Having four track units ties in nicely with the four U-boat diesels. All the Porsche heavy tanks were electric drive, and it seems hard to imagine anything else for a machine this size. In a U-boat, the diesels drove dual purpose electric motor-generators, but on the 1500 tonner these would function as generators only. It seems logical that each diesel would have its own generator. These four generators would each run an electric motor in each of the four track units. Of course the diesels and generators could be anywhere in the vehicle, as no mechanical drive to the tracks would be required. The other pieces of information are harder to fit into the picture. Just where the two turrets, each with a 15cm gun, would fit I have no idea. If the layout of Dora is preserved, as the illustration seems to indicate, there appears to be no place for them. Also, having these turrets side by side, as Axis suggests, implies a much greater width than 6m if these turrets are not to foul. More puzzling still is the 25cm of frontal armour. The illustration shows that the loading decks, and of course the crew doing the loading, had no protection at all, nor would they need any being many miles from whatever they were shooting at. Having this extent of armour is only required if the machine is going to be used as a direct fire weapon, in other words as a tank and not a piece of self-propelled artillery.
It also appears that the shell hoists are retained, as on the rail gun. While having no on-board stowage of 80cm rounds is not an issue for SP artillery, it would be an absolute must for a 'tank'. Dora was supplied with 80cm rounds from the rail lines it sat upon, but this would not be any use to an SP operating away from any railhead.
I imagine that ammunition vehicles would be required to deliver one round at a time to the hoists, they could possibly be similar to the Panzer IV carriers used with the Karl Mörsers. Apart from these carriers there would probably be a whole retinue of vehicles accompanying this giant machine; fire control and signals vehicles, a flak unit, the cook's truck, and so on.
![]()
Munitionsschlepper Panzer IV E-D
We can only speculate how this machine might be moved. As with Dora, it could conceivably be transported by rail in pieces, but once assembled and moving under its own power beyond the rail network the fun would really start. As with all oversize vehicles, the planned route would need to be carefully surveyed. It would occupy the entire width of a road on its own, and travelling through any town en route would no doubt lead to a fair bit of urban renewal. Rivers would be less of a problem, as the machine's great height would permit fairly deep fording.
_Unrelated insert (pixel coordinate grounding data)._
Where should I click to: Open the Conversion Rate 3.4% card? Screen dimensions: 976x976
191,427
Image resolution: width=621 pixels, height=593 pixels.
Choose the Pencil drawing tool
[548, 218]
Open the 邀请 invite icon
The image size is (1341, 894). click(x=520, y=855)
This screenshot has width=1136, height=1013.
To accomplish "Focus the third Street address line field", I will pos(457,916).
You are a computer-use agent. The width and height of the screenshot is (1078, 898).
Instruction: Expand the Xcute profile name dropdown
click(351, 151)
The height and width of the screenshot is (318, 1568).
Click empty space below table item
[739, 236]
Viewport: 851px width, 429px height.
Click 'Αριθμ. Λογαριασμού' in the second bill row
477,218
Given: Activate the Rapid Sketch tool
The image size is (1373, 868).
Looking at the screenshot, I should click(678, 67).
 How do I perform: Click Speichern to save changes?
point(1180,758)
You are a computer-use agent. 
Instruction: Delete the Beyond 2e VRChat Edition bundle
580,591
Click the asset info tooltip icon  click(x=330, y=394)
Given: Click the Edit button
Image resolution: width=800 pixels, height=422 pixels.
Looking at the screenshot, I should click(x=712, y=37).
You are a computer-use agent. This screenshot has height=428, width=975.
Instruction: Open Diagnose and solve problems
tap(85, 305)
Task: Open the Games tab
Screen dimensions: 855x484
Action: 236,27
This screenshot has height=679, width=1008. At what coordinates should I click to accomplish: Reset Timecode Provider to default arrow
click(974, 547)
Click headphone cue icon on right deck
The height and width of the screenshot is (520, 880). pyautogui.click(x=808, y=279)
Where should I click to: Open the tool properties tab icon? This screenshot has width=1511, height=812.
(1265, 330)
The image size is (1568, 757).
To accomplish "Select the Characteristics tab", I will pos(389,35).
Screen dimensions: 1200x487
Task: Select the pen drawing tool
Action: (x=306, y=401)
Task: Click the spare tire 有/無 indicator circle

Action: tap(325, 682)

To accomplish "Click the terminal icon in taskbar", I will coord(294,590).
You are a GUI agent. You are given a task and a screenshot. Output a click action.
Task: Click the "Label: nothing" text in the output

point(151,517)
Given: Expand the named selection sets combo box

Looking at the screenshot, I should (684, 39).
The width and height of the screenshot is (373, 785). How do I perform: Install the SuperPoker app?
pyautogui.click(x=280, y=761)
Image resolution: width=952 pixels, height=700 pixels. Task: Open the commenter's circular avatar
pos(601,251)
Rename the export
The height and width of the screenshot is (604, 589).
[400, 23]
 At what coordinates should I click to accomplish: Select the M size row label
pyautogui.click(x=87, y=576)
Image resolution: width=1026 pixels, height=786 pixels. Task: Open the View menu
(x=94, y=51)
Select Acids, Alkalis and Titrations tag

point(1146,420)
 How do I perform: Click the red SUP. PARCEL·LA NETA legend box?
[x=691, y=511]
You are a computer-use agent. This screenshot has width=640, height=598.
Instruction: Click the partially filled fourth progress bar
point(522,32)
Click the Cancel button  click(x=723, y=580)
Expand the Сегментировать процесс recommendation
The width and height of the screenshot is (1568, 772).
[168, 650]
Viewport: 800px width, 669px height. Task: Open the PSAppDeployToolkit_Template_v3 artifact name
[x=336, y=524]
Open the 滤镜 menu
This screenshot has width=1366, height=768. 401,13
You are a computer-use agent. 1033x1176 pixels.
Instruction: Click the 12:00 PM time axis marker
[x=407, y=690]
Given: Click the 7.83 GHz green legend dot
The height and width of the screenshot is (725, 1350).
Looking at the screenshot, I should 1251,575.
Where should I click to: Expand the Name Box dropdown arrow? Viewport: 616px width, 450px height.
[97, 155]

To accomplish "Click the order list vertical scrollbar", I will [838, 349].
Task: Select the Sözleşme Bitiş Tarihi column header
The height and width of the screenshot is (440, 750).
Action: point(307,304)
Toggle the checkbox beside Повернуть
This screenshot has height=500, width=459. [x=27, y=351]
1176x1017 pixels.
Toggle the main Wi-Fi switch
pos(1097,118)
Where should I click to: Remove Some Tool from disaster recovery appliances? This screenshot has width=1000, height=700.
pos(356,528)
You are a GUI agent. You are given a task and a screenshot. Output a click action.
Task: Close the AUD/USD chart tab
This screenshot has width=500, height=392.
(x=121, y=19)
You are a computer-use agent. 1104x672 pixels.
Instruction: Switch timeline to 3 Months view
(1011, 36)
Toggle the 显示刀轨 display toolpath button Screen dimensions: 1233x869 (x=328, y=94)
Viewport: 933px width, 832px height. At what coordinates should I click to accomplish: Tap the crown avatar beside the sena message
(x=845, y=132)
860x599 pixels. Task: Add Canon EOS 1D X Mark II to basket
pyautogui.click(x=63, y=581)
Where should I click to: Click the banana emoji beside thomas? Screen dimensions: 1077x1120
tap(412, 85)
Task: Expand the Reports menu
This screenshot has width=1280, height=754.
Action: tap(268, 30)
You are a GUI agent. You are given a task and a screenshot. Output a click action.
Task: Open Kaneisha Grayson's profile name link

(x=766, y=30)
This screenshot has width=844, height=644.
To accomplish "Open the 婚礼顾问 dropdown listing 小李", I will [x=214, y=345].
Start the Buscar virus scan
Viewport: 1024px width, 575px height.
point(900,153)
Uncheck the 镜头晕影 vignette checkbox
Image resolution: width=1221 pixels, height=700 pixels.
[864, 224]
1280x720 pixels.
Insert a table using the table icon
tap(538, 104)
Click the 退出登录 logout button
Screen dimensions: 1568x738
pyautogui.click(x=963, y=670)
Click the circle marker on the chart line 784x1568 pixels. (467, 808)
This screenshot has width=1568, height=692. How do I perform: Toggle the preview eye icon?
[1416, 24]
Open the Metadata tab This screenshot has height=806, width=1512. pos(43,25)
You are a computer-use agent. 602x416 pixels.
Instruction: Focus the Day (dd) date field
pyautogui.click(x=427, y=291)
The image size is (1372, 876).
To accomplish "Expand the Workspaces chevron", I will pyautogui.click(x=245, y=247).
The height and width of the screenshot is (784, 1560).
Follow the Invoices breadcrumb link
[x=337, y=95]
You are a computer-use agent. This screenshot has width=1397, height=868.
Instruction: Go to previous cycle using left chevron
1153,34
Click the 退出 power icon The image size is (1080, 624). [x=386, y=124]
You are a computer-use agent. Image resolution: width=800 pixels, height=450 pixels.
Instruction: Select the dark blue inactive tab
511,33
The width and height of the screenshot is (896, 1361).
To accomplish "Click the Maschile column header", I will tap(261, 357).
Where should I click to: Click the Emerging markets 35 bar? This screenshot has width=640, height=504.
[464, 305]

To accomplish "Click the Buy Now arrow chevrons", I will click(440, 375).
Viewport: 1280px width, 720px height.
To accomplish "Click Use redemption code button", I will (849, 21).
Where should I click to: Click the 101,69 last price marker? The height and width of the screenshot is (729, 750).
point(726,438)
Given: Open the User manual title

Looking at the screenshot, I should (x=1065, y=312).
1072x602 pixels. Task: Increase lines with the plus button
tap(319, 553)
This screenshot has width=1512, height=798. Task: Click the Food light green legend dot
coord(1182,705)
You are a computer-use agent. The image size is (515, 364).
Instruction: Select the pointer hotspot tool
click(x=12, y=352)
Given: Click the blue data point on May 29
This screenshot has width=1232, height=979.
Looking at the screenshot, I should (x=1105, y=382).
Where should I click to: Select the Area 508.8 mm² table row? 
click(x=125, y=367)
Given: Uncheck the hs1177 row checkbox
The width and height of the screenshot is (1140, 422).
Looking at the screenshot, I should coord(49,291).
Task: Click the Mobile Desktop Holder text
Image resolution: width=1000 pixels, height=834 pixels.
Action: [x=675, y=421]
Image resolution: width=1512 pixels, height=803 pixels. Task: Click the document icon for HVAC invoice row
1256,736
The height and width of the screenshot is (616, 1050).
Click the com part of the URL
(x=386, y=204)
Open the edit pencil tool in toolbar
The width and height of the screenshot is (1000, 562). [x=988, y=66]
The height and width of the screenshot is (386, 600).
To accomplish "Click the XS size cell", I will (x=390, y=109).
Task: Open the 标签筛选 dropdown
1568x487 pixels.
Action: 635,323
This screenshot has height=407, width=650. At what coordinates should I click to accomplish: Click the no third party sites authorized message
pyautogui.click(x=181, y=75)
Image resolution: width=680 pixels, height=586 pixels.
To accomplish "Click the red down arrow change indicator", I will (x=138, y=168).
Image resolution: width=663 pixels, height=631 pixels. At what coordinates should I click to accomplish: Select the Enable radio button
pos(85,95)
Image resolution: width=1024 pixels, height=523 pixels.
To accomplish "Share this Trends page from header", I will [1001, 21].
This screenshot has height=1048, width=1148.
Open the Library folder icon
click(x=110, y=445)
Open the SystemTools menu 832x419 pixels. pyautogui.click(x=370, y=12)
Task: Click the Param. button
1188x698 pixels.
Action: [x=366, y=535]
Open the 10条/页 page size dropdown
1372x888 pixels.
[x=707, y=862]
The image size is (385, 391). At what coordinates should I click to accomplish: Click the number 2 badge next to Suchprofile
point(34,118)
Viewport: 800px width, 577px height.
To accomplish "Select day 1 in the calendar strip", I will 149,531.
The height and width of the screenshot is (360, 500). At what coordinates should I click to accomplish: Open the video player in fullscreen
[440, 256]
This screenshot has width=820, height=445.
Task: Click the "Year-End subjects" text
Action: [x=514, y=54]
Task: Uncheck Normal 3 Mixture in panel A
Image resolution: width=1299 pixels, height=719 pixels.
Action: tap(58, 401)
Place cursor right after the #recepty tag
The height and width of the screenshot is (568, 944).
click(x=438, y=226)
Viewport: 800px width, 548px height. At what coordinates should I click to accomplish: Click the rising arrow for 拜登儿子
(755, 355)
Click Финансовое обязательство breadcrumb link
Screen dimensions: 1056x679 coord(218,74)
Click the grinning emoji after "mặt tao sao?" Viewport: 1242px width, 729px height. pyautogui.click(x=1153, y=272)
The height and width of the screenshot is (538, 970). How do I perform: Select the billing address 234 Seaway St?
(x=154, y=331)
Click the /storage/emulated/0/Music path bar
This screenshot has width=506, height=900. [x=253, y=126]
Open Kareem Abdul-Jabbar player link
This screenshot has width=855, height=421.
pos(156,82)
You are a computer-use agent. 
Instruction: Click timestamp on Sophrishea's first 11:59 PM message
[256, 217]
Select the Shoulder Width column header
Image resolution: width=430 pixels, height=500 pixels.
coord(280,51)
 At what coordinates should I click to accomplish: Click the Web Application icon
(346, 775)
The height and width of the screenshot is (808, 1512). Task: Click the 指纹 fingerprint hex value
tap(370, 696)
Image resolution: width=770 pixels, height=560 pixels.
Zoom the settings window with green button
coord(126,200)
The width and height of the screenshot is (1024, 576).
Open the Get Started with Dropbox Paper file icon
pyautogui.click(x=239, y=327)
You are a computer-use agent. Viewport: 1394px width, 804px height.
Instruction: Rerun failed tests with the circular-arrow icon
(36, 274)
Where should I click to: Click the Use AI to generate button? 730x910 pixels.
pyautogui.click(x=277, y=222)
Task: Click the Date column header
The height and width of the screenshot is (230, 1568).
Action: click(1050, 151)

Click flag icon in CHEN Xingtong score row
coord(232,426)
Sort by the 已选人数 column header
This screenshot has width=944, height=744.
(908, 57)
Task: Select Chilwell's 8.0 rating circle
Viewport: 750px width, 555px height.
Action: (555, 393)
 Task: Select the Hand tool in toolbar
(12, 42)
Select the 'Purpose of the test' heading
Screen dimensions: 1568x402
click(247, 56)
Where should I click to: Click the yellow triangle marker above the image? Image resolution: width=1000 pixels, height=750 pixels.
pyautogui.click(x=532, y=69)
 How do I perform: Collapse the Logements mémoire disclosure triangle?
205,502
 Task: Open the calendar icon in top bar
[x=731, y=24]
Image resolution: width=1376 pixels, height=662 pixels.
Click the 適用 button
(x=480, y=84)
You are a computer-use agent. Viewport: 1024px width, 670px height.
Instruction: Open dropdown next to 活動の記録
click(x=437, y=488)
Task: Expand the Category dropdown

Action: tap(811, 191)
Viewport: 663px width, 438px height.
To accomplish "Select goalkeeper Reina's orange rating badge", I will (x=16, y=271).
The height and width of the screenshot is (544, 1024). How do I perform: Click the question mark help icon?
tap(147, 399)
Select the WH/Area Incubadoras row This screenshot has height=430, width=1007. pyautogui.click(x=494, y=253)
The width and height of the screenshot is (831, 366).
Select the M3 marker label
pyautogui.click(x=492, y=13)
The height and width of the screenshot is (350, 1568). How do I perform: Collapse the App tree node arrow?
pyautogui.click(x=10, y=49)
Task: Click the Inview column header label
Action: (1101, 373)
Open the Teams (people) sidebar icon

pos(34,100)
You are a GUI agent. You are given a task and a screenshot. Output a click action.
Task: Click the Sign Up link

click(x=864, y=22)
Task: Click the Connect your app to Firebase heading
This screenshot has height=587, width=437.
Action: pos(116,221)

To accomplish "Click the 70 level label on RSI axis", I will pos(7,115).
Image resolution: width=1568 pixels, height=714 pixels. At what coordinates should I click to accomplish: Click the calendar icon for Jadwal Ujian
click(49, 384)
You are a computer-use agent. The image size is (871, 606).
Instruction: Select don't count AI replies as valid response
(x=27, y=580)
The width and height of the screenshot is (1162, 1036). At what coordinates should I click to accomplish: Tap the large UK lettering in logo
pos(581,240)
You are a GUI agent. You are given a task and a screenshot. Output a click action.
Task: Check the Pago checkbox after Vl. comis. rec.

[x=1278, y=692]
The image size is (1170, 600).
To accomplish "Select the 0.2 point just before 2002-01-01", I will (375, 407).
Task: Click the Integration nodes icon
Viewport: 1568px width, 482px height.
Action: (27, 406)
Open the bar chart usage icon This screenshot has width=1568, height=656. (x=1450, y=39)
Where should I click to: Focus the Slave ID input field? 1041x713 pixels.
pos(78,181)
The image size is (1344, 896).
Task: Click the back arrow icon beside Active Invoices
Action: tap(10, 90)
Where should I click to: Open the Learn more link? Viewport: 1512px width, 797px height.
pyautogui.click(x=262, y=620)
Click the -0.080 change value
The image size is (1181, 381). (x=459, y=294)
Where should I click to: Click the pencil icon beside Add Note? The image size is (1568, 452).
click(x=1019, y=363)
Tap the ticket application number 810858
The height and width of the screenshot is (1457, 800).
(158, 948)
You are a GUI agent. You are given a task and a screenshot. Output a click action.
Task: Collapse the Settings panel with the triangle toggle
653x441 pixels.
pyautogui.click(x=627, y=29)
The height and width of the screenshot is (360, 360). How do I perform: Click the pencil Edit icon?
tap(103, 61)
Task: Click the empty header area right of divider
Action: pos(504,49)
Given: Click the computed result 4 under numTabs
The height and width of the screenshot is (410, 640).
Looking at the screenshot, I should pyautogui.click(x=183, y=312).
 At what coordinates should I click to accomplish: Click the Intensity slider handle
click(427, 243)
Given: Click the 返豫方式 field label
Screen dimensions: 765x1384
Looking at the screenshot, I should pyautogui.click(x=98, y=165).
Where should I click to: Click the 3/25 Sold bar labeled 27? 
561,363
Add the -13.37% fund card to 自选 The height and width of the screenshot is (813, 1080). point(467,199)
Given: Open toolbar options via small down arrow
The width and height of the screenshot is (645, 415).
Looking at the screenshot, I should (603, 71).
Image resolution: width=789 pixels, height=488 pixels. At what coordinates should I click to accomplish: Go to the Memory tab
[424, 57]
However the greatest problem would be the high centre of gravity due to the mass of barrel, breech, recoil system so high up, and sideslope of the ground would be the main restriction to travel, lest the vehicle keel over. As with other large land vehicles, there is a distinction between 'movable' and 'mobile'.

The 80cm 'Gustav' in Action
The largest gun ever built had an operational career of 13 days, during which a total of 48 shells were fired in anger. It took 25 trainloads of equipment, 2000 men and up to six weeks to assemble. It seem unlikely that such a weapon will ever be seen again.
The 80-cm K (E), for all its size and weight, to say nothing of its 'overkill' firepower, went into action on only one occasion. It was originally intended to smash through the extensive Maginot Line forts but when the campaign in the West took place in 1940 the 80-cm K (E) was still in the Krupp workshops at Essen and, in any event, the German army bypassed the Maginot Line altogether. Thus when the 80-cm equipment had completed its gun proofing trials at Hillersleben and its service acceptance trials at Rugenwalde there was nothing for the gun and its crew to do. To justify the labour and effort of getting the huge gun and its entourage into action, the potential target had to justify all the bother involved, and there were no really large fortification lines left in Europe for the gun to tackle. The two major fortification systems, the Sudetenland defences and the Maginot Line, were both in German hands and it seemed that the 80-cm K (E), or 'schwere Gustav' (heavy Gustav) as it became known, was redundant even before it had fired an aggressive shot
During early 1941 one potential target appeared on the planner's drawing boards and that was Gibraltar. It was planned to assault this isolated fortress at the mouth of the Mediterranean to deny the inland sea to the Allies but as Spain was neutral permission had to be obtained from General Franco to allow German troops to travel through Spain to make the attack. Operational planning for the assault (named Operation 'Felix') got to the stage at which German parachute and glider troops were actively training for the assault before a meeting between Hitler and Franco showed that the wily Spanish dictator was not going to allow himself or his country to become mixed up in a major European conflict, Thus another potential target for the 'schwere Gustav' came and went.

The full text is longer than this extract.